Peek-a-Boo, Elmo Loves You Too


Finally, I pulled the blanket out of the bag. From the photos, I expected something that felt knit, like the sort of thing someone called Aunt Maude would make you during a long, sickly winter - except weighing as much as a one-year-old. But instead, it felt like thick, cool cottony ropes. I pushed my fingers through the weave and stared at my hand, fascinated by the whole thing. I'd never encountered a weighted . . . well, anything . . . quite like this. I squeezed the strands. They felt like pressing my fingers against a stack of t-shirt fabric. There wasn't a bead in earshot. 
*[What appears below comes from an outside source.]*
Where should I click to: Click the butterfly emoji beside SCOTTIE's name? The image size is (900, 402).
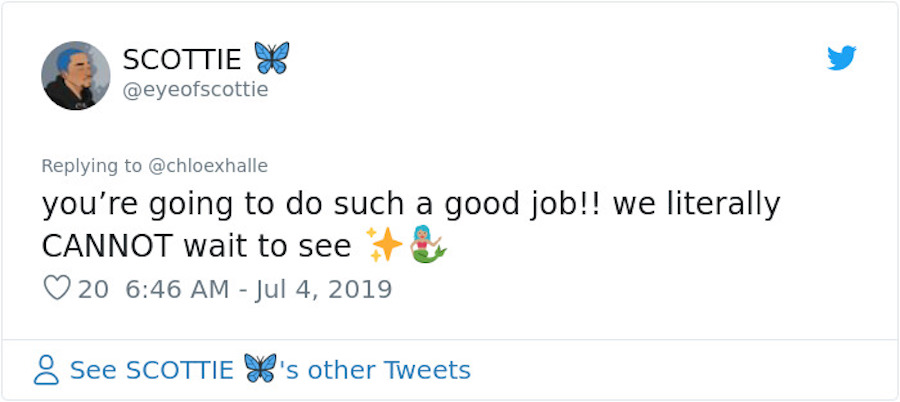click(271, 58)
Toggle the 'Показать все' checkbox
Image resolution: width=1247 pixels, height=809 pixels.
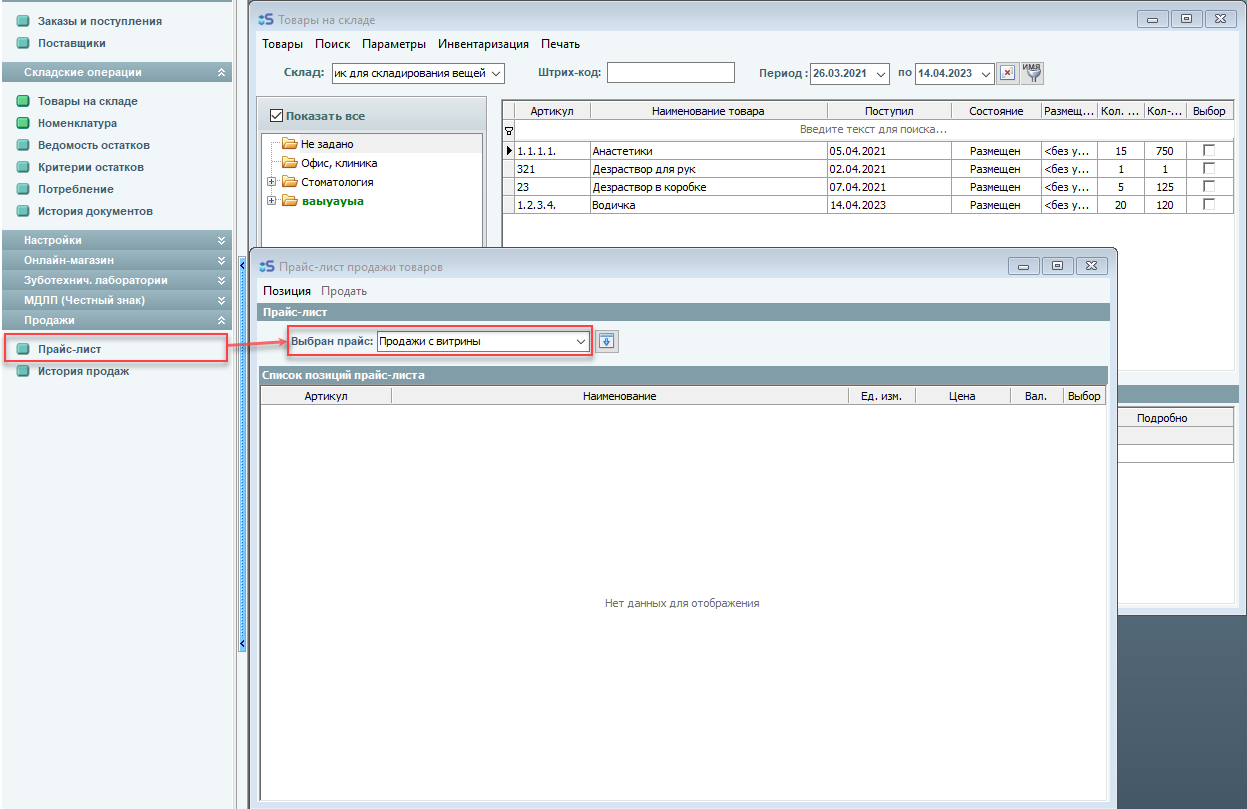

I was totally baffled and had to ask what made it so heavy, and it turns out they hand-knit each blanket, adding layer on top of layer of organic cotton, so it's naturally weighted. I took a nap on the couch later that day, and I dragged my new 20lb friend over me. Instead of hovering at the curve of my hip, like a tent, the blanket eased over every curve and line of my body. I felt the fan's breeze blow gently through the open weave - I even had to put on a sweatshirt! (No sweating - a weighted blanket first.) And yes, I felt a little like a fish caught in a net at the beginning, but then I laced my fingers through the weave and realized the blanket's best feature might, indeed, be this:

It holds my hand.

Anyone who's ever read my blog or my books knows my obsession with hand-holding. Nothing makes me feel safer or more connected to the world around me than holding a trusted person's hand. The weave - weighted magically as it is - somehow squeezed my fingers back. Not only was my whole body receiving proprioceptive input, every single finger was as well. I felt peaceful - and then I fell asleep. 

This continued over the next few weeks. Given any opportunity to nap, I grabbed my Napper. Yes, I could've easily used this blanket for nighttime sleep too. But I'm a weird creature of habit and wanted the soft, fluffy texture of my current weighted blanket to stroke as I slept at night. And so, my Napper has become my go-to naptime blanket. It's also seen me through one particularly ugly meltdown and one meltdown that I circumvented entirely, thanks to this blanket. (Sprawled out on the ground in my famed "Hit the Deck" style under my Napper, I was able to recover quicker than ever before.) 

It's also my favorite weighted blanket to share with the ones I love. Instead of melting under the weight of a blanket plus the furnace of shared body heat, we're never uncomfortable together under the Napper. It makes the perfect snuggle-up-together-and-watch-TV-from-under-it companion. 



So, thanks Bearaby. Thanks for creating what has to be the most visually-beautiful and uniquely-designed weighted blanket on the market. Thanks for naming your creation The Napper, because we all deserve a break to rest sometimes - especially under the delicious weight of this blanket. Mostly, thanks for finally developing a tool that holds my hand.